From the moment Boston-based OneUnited Bank began seeking a federal bailout in the summer of 2008, it received special treatment that went beyond what the Treasury Department or the bank and its political supporters have previously disclosed.

Congress adjusted the law and regulators broke with customary practices, despite an explicit internal warning that the bank was in financial trouble. Among other exceptions, the bank was allowed to count as part of its capital $12 million in federal bailout money – before the aid arrived.

OneUnited was the only bank to receive all of these considerations among the 707 recipients of money from the Troubled Assets Relief Program, according to documents and interviews…

A few internal warnings sounded by regulatory analysts now seem prescient, because OneUnited is one of only a handful of banks that have failed to make six promised TARP dividend payments to the government, in this case totaling $904,000…

A Washington Post review of documents and interviews with many involved in the decisions show that regulators flagged the bank early on for its "highly visible" connection – in OneUnited’s case, a former board member who is married to Waters, the chairman of an important banking subcommittee. The alert was part of a previously undisclosed practice at the Federal Deposit Insurance Corp. of trying to identify banks that might cause "unnecessary press or public relations" problems, according to testimony a top FDIC official gave to House ethics investigators.

Then, the bank won a rare chance to make its case for help to top Treasury Department officials, a meeting requested by Waters. When it became clear that the bank did not qualify, House Financial Services Chairman Barney Frank (D-Mass.) sponsored a legislative provision encouraging officials to provide special relief for banks such as OneUnited. Other favorable considerations followed…

Waters has said she sought the meeting on behalf of a group of minority lenders that Cooper had been tapped to chair, not just OneUnited. Cooper began the meeting by noting that minority-owned institutions were "devastated" by the Fannie and Freddie stock devaluation.

Thompson, however, was dubious.
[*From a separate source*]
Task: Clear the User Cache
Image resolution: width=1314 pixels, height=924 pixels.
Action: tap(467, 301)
She recalled that she had looked into the issue beforehand and learned that only two minority banks were harmed, OneUnited and a smaller Texas institution…
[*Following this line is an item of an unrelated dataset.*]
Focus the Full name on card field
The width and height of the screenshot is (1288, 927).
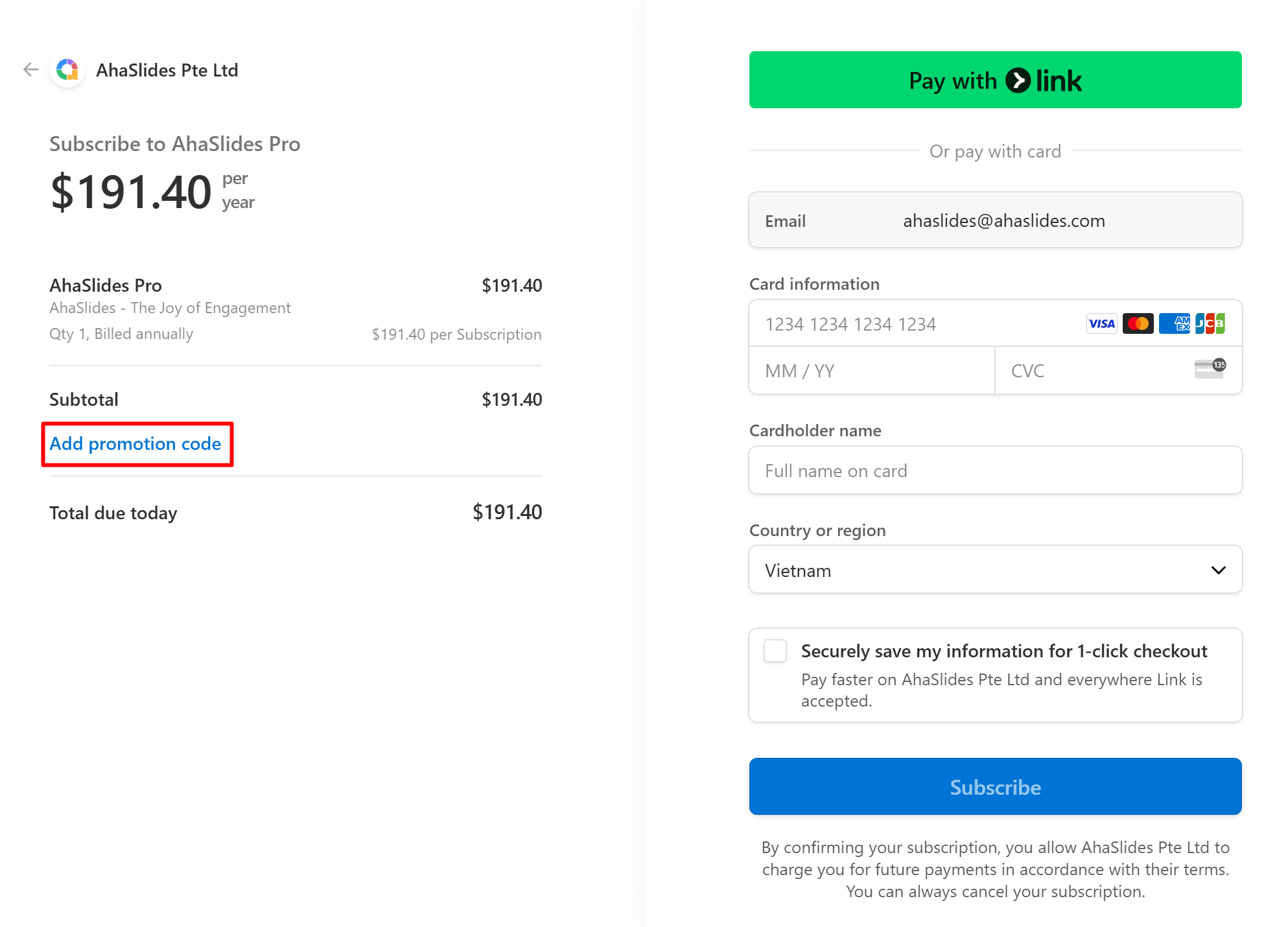[995, 470]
Thompson stayed behind with other regulators. "They were, like, surprised to be called over there for that," she said. "I’ve never heard of anything like that before. It’s almost like open bank assistance, and there’s a law that prohibits that." …
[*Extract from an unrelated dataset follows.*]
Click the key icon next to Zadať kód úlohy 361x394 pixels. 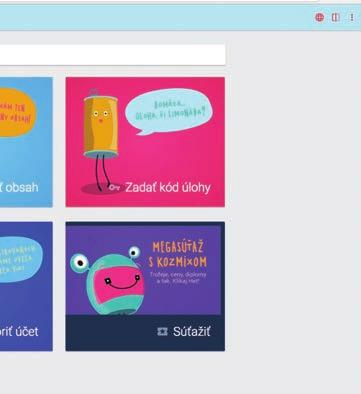tap(114, 188)

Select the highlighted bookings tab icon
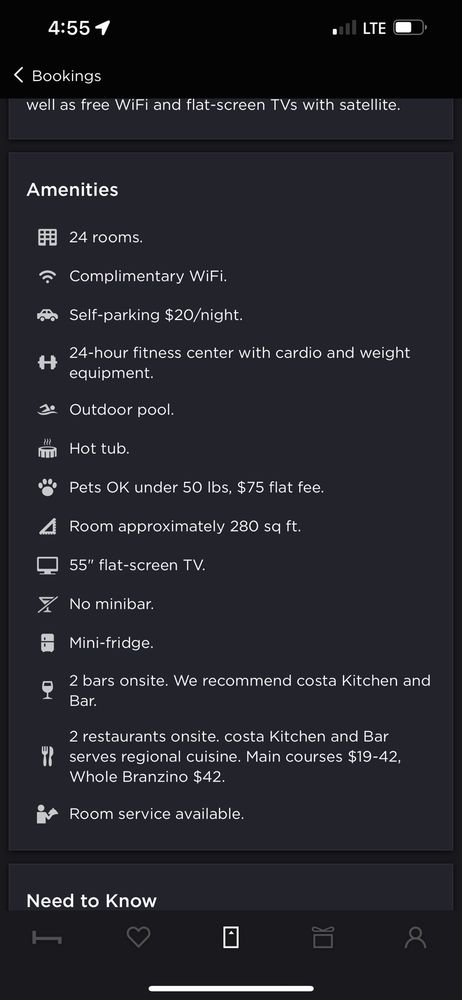231,937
The stated aim of the TARP program was to invest up to $250 billion in what the Treasury Department said were "healthy, viable" banks that needed extra capital to sustain more aggressive lending.

OneUnited promptly applied for a grant, and a special counsel in Frank’s office in Newton, Mass., started calling Treasury officials, including Neel Kashkari – then the top official responsible for approving such grants. "BF is interested and may call" the Treasury secretary about it, one of the officials warned Kashkari and others in an Oct. 17 e-mail. "Maxine Waters is interested in the bank as well."

Ten days later, in what officials say was part of a deal negotiated with OneUnited, the FDIC formally issued a public cease-and-desist order charging the bank with lax lending standards, paying excessive executive compensation, and "committing violations of law and regulations."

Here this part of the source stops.